When the grizzly bears of Glacier National Park roll out of their dens this spring, they'll be roaming their home ranges that can stretch up to 1500 square miles. And the resident elk put the bears to shame—they can travel dozens of miles in just one day! We humans might not be quite on their level, but nothing inspires us to get out and stretch our legs like the "locals" do.
It may be too soon to hit the trails (or even see them under the snow) but not to start thinking about it. Hiking season is just around the corner. Let your mind wander the 700+ miles of hiking trails that crisscross the wildlands of Glacier National Park, and get planning. Here's what you’ll need to explore them.
Consider: Your Feet
If you’re going to make one significant investment in this year’s hiking season, make it a solid pair of hiking boots. Boots with a sturdy sole and ankle support will make all the difference as the miles add up. Waterproof boots are a must-have for Glacier, where the trails intertwine with over 500 streams. Take the time to break in your boots before your first hiking day - even wearing them around the house helps!
Don’t forget wool or synthetic hiking socks to keep your feet warm, dry and blister-free. Hiking poles and a well-fitted backpack also work wonders in helping you walk farther and faster.
We share the park with four-legged local residents that range in size from pikas, beavers and hares to mountain goats, elk and bears. This is their home - they were here first, after all!
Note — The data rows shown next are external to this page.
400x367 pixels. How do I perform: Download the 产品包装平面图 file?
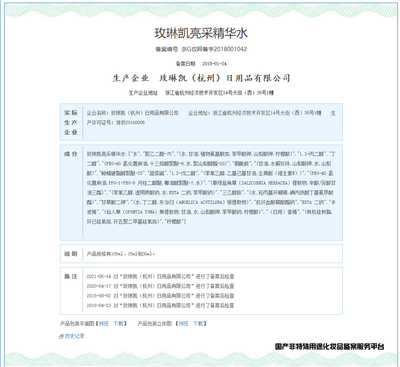point(118,324)

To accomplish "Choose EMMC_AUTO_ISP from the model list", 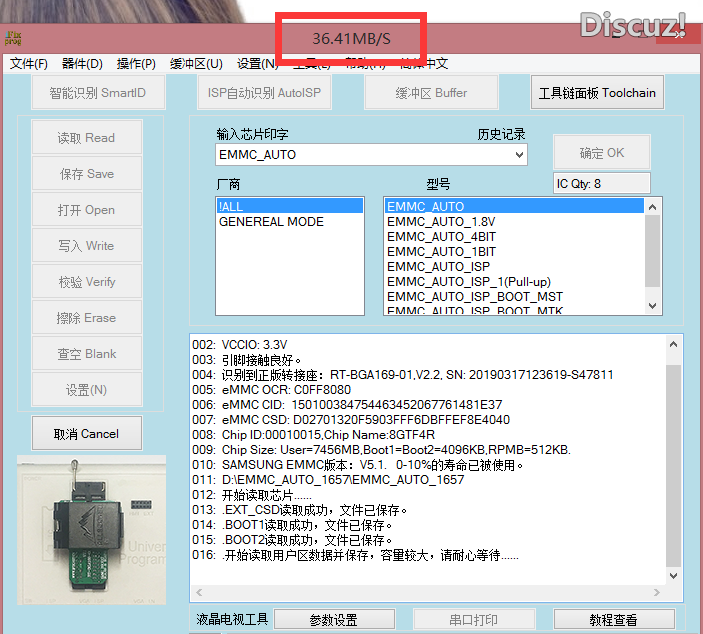I will (x=438, y=267).
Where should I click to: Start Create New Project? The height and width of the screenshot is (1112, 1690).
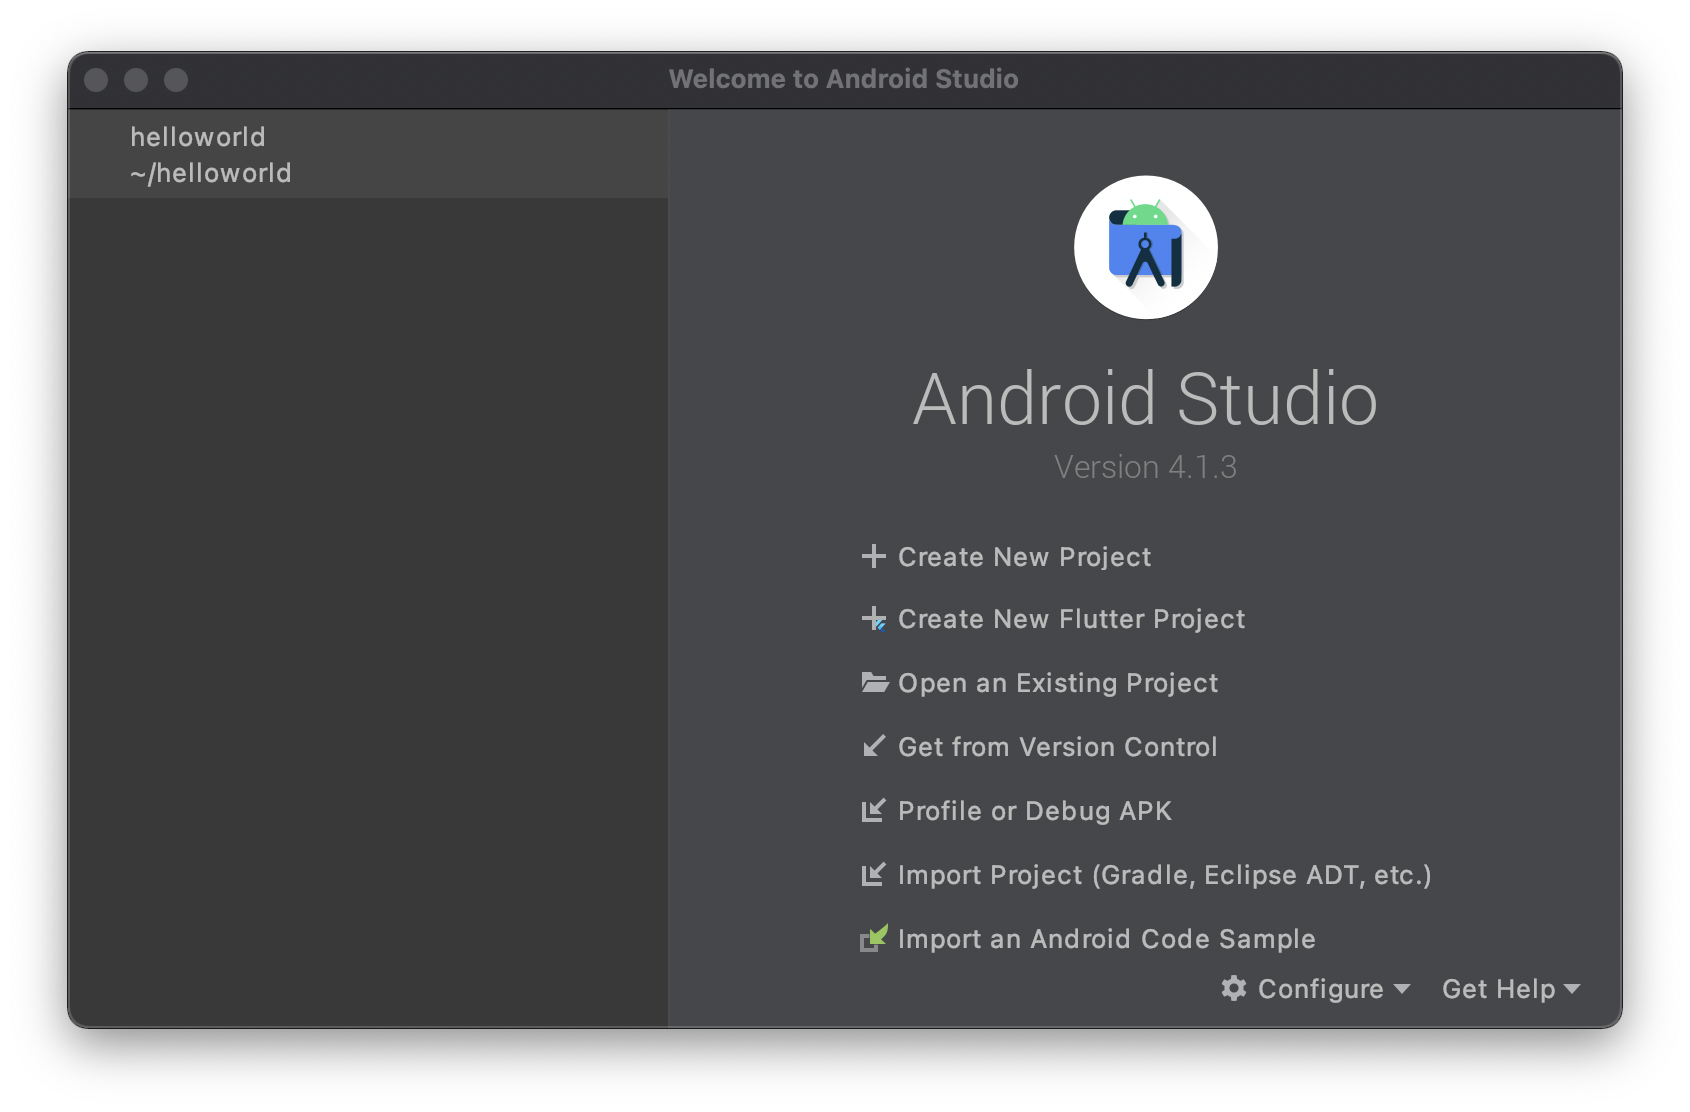(x=1024, y=557)
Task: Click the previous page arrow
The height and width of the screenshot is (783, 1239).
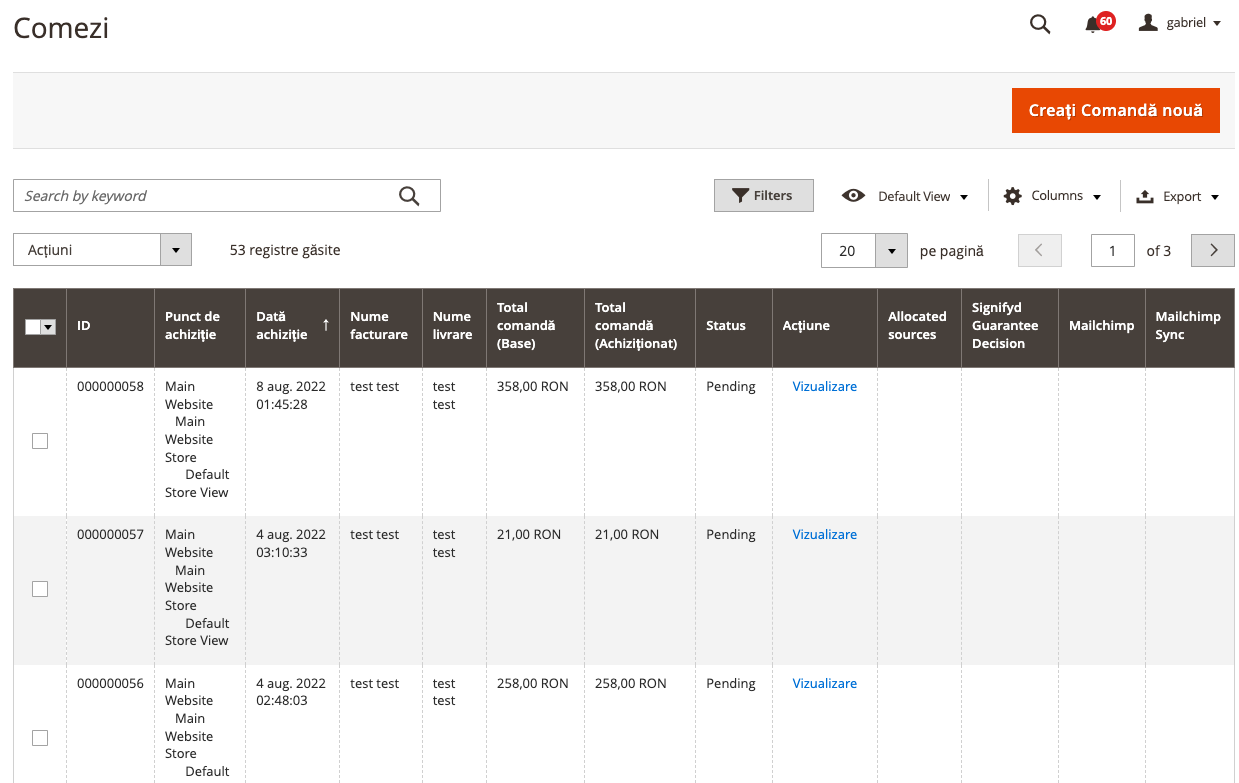Action: click(1039, 251)
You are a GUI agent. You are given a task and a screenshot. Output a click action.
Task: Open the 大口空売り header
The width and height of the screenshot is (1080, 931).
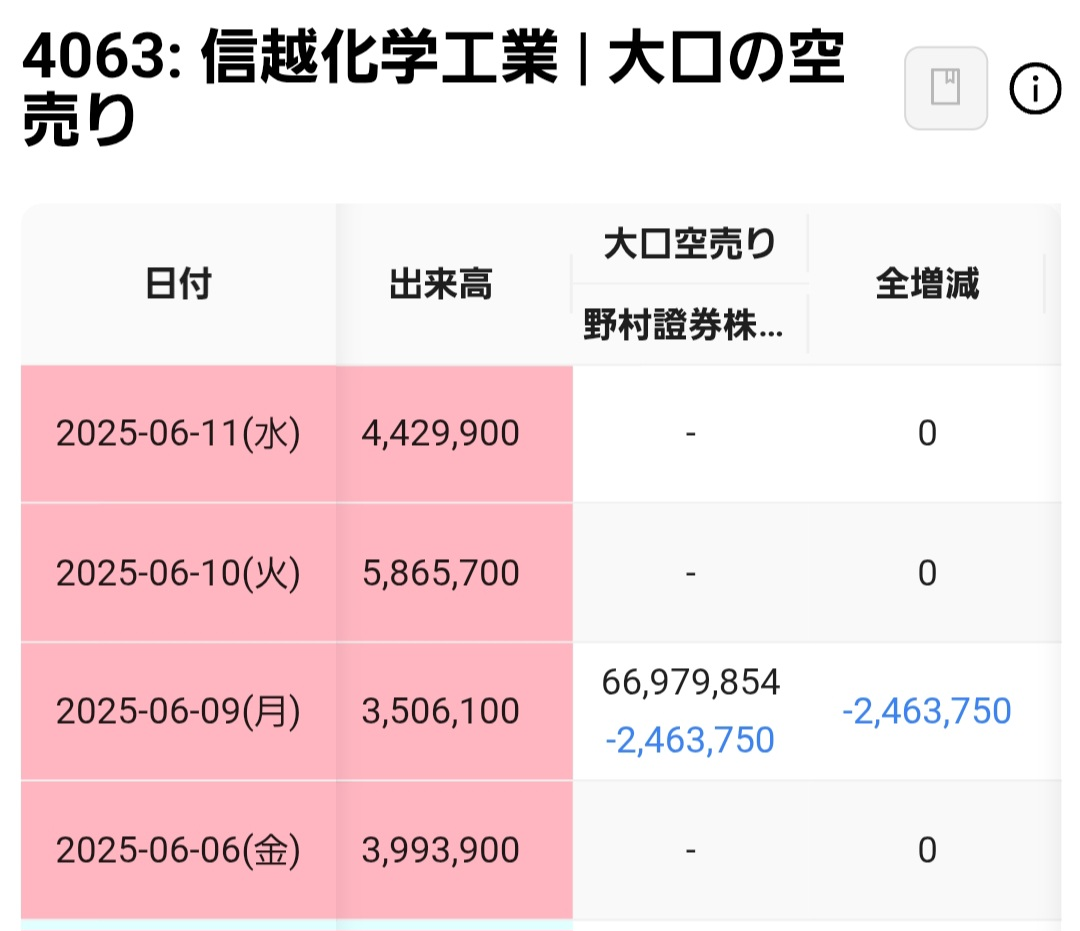(688, 243)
Do your best to make noise constantly to let wildlife in the area know of your presence (no one will judge you for a trail-side sing-along). Carry bear spray when you’re hiking, and know how to use it. Most outdoor retailers in Glacier sell bear spray and can give you a run-down on safe use.
When you come across animals give them plenty of space—particularly if they are mothers with their young. And don’t leave a trail of breadcrumbs; feeding wildlife limits their ability to keep themselves fed and alive.
In this land of peaks and glaciers, storms appear from behind nearby mountains in minutes and fade away just as quickly. To dress appropriately for a day of hiking in Glacier, think like an onion and layer up. Light, quick-dry clothing can be paired with warmer layers like merino wool or fleece and a rain and wind-proof jacket for blustery summits. Cool mornings give way to hot days, so don’t let a cloudy morning fool you into not bringing along a wide-brimmed hat and sunscreen.
Consider: Safety First, Second and Third
You may never need to use your safety gear, but it’s worth much more than its weight for peace of mind. Outfitters around the park stock basic first aid kits which can prevent a tumble from becoming a turn-around point. Insider tip—pack extra band-aids or tape for pesky hot-spots.
Know your planned route, carry a map and ensure that someone is aware of your destination and your planned return time. A flashlight or headlamp is always a good idea—if only to check for bugs in the outhouse!
Don’t let a growl of hunger send your hiking mates into high-alert mode. Packing plenty of snacks like trail mix and granola bars that you can eat on the go will help you avoid energy slumps. This is one time that adding extra chocolate to your trail mix is not just acceptable, but recommended.
Staying hydrated will keep you going even more than your snack supply will. Plan your water consumption based on distance, elevation gain and temperature (usually at least one 32 fluid oz. water bottle per person). Consider investing in a Camelbak hydration pack, or bring along a water treatment system like a handheld water filter or iodine tablets for purifying water on the trail.
Keep all these essentials in mind as you begin to daydream about summer—it'll be here before we know it!